[Start Data to process]

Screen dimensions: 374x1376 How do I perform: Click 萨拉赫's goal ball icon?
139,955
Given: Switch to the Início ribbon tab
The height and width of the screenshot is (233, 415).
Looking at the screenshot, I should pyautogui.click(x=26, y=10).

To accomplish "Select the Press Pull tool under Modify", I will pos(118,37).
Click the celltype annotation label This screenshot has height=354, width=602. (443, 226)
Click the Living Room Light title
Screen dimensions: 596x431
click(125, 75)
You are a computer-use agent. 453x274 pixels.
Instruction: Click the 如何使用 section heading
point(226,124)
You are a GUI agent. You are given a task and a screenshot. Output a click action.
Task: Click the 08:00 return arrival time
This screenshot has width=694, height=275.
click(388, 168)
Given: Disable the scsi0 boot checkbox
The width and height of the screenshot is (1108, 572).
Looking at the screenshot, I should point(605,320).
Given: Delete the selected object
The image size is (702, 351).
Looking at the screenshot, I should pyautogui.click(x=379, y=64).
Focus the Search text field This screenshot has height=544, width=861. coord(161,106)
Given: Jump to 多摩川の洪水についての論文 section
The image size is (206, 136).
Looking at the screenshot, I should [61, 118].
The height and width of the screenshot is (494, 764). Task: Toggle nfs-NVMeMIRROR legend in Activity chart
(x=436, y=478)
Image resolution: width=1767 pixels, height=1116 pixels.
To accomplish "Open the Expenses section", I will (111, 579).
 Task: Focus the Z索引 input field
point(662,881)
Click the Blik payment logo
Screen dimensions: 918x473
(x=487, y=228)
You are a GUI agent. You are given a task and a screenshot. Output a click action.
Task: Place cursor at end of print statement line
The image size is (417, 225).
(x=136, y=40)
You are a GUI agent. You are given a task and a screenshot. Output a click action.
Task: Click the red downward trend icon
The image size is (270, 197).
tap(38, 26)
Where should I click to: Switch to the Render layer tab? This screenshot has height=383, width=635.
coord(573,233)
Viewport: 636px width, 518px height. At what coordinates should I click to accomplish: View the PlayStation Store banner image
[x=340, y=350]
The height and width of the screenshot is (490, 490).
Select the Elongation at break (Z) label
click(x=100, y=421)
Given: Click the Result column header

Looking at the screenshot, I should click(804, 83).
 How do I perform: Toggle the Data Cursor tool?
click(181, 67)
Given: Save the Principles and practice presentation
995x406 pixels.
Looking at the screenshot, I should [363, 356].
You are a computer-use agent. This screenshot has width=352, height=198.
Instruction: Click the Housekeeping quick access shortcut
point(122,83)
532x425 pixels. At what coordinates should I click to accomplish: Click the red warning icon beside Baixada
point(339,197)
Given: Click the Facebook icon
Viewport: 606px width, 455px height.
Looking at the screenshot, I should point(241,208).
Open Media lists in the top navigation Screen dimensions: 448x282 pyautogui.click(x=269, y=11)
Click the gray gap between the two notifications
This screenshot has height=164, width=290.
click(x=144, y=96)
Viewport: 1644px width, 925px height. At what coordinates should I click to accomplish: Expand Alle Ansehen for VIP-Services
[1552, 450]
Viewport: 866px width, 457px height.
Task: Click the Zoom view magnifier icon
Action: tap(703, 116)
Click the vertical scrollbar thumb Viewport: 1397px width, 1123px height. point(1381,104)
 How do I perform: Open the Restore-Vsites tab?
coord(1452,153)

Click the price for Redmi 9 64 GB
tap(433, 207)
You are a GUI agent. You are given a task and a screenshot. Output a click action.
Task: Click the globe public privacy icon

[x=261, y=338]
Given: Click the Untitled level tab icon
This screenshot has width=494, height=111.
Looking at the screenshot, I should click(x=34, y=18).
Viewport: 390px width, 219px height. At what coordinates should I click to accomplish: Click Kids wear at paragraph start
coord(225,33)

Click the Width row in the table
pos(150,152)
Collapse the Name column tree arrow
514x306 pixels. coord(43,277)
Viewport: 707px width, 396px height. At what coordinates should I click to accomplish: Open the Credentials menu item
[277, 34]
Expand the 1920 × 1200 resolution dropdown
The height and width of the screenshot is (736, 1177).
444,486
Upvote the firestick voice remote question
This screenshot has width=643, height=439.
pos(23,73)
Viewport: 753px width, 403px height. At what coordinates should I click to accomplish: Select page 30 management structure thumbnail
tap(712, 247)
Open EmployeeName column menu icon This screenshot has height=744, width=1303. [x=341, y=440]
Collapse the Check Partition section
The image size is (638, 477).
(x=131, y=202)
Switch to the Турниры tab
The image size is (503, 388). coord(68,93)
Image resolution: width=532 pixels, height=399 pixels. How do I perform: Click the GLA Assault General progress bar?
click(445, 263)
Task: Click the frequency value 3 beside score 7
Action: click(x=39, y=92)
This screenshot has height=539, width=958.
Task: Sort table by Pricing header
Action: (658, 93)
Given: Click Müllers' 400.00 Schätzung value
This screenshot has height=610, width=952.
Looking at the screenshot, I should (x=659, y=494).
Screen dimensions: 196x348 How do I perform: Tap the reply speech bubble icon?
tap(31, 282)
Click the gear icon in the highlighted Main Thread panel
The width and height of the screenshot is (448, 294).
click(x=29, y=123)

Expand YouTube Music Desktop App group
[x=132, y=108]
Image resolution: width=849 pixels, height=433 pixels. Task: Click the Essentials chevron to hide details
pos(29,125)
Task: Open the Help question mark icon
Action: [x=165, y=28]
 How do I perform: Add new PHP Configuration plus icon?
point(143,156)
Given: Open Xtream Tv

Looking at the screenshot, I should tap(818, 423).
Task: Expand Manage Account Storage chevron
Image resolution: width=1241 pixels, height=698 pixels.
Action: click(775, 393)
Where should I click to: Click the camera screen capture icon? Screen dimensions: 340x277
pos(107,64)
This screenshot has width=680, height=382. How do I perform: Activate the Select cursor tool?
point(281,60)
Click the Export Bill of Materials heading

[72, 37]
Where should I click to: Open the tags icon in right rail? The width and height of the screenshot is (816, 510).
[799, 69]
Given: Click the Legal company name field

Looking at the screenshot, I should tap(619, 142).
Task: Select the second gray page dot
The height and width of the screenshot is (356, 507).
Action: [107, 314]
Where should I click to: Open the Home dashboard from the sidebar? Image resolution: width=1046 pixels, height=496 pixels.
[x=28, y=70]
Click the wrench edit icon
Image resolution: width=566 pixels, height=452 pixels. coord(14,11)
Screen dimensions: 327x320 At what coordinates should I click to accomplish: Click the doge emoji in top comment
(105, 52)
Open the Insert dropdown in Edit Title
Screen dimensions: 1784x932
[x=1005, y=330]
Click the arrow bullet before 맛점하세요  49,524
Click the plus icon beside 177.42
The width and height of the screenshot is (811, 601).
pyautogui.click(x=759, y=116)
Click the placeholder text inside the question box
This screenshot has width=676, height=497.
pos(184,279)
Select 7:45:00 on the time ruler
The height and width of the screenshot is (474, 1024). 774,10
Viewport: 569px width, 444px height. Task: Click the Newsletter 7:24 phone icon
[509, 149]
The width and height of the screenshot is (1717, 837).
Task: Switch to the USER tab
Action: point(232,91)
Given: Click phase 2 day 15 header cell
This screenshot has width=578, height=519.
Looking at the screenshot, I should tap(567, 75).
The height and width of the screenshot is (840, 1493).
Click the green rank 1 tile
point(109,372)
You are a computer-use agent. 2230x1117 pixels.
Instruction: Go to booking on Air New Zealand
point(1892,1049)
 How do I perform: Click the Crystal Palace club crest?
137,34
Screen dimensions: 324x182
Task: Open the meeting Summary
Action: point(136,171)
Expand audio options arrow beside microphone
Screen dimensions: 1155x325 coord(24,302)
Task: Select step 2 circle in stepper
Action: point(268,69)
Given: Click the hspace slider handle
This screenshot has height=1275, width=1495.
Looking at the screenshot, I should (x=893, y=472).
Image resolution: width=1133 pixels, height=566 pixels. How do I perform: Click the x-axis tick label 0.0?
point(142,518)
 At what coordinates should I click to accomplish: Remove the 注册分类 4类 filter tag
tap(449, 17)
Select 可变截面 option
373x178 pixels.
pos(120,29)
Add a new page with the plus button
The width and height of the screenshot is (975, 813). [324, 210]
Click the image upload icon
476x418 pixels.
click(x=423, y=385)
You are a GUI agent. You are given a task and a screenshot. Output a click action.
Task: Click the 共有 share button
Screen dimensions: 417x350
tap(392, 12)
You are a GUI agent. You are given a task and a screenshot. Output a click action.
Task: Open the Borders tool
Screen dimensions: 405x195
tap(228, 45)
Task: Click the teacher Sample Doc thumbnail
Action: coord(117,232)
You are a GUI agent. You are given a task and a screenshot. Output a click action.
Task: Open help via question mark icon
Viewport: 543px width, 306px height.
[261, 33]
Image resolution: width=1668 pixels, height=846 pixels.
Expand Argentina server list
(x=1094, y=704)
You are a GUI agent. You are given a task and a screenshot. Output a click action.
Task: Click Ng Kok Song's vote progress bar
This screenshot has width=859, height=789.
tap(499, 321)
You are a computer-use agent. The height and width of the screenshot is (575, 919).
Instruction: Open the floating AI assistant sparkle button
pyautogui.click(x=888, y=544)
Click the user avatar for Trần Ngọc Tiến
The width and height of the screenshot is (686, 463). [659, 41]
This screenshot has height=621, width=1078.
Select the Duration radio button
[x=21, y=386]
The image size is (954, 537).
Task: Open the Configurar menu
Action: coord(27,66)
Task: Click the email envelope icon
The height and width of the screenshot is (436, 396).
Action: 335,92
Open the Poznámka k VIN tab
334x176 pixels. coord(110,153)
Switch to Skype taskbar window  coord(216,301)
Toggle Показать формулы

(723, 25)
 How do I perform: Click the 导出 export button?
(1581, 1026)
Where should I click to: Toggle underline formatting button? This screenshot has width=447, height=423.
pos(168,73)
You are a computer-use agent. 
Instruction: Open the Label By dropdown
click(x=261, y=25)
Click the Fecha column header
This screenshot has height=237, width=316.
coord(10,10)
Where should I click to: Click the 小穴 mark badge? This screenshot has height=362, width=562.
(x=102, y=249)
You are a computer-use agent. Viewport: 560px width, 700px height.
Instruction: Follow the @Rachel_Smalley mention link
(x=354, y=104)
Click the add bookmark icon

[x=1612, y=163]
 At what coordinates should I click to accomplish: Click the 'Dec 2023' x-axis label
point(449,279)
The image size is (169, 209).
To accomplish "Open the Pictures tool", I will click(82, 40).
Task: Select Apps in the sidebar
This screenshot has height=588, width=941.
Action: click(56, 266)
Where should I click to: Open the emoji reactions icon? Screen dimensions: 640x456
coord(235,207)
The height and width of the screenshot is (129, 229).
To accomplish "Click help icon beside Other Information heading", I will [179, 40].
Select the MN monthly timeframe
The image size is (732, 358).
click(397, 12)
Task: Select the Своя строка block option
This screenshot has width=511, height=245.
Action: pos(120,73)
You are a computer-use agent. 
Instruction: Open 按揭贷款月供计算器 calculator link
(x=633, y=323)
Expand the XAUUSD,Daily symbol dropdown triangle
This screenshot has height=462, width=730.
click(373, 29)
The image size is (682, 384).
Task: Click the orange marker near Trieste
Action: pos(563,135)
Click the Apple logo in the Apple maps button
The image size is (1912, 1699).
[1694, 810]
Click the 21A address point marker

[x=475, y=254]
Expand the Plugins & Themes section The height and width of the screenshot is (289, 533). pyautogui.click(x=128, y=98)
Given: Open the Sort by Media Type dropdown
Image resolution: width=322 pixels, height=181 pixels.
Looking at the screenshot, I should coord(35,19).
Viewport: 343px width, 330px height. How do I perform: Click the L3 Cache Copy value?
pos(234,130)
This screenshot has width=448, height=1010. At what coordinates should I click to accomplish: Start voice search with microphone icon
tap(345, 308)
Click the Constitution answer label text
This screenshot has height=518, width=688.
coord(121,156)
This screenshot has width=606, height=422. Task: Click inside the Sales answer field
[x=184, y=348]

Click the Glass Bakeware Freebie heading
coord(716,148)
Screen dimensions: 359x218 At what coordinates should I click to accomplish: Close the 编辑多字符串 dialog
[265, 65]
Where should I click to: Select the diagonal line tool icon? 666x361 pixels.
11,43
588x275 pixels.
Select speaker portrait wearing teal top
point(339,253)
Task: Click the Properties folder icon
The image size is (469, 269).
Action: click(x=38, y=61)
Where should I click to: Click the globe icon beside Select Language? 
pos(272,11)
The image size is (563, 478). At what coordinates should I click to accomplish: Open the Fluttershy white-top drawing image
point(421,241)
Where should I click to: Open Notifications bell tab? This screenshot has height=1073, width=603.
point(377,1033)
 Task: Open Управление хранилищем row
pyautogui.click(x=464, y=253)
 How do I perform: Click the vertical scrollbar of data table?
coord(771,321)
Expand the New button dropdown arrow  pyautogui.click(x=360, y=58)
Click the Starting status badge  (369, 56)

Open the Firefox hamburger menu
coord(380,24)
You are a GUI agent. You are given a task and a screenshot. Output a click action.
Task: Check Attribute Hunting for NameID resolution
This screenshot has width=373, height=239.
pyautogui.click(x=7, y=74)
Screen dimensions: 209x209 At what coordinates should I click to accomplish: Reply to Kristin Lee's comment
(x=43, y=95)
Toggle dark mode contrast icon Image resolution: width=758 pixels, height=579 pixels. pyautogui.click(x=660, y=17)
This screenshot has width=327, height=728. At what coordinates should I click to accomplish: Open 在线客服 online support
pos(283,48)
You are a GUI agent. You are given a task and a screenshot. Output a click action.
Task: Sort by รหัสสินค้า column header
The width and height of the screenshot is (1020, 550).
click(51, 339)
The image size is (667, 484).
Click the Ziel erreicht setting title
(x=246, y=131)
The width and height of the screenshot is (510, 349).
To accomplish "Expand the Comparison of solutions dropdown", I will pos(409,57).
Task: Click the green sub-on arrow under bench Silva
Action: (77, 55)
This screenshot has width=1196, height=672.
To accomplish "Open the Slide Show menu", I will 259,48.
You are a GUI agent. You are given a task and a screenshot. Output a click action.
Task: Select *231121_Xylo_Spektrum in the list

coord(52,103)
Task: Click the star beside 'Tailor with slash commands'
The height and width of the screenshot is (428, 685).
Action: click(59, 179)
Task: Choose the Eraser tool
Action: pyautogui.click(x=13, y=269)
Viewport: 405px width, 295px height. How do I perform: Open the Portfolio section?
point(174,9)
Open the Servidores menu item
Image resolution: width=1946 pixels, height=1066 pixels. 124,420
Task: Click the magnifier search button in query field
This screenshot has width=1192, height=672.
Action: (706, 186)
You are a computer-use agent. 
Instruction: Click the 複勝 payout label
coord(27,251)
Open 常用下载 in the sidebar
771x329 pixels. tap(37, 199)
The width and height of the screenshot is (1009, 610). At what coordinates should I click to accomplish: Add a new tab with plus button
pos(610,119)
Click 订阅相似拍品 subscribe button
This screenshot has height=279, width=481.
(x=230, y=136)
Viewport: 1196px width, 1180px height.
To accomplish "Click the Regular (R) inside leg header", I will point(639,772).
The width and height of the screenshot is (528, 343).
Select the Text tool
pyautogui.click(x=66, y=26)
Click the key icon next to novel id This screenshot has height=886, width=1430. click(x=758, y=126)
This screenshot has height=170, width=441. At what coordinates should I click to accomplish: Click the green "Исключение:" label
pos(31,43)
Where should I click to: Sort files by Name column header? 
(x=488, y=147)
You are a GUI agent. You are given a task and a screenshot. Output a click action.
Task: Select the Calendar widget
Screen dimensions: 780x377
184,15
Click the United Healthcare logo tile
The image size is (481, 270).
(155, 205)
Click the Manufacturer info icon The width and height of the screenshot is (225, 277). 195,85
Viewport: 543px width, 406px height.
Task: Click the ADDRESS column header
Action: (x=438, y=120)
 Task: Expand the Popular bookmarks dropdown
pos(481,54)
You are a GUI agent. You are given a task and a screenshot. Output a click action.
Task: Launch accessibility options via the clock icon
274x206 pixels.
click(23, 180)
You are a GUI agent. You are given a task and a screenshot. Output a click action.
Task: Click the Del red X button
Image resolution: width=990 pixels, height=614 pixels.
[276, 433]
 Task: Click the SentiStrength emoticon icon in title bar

[End Data to process]

◆ Your objective:
Copy the entries from the line containing "How do I perform: Click the Crystal" through the line containing "Action: point(268,69)", swapping "microphone" for "headset" and keeping everything else the same.

◆ Exercise result:
 How do I perform: Click the Crystal Palace club crest?
137,34
Screen dimensions: 324x182
Task: Open the meeting Summary
Action: point(136,171)
Expand audio options arrow beside headset
Screen dimensions: 1155x325 coord(24,302)
Task: Select step 2 circle in stepper
Action: point(268,69)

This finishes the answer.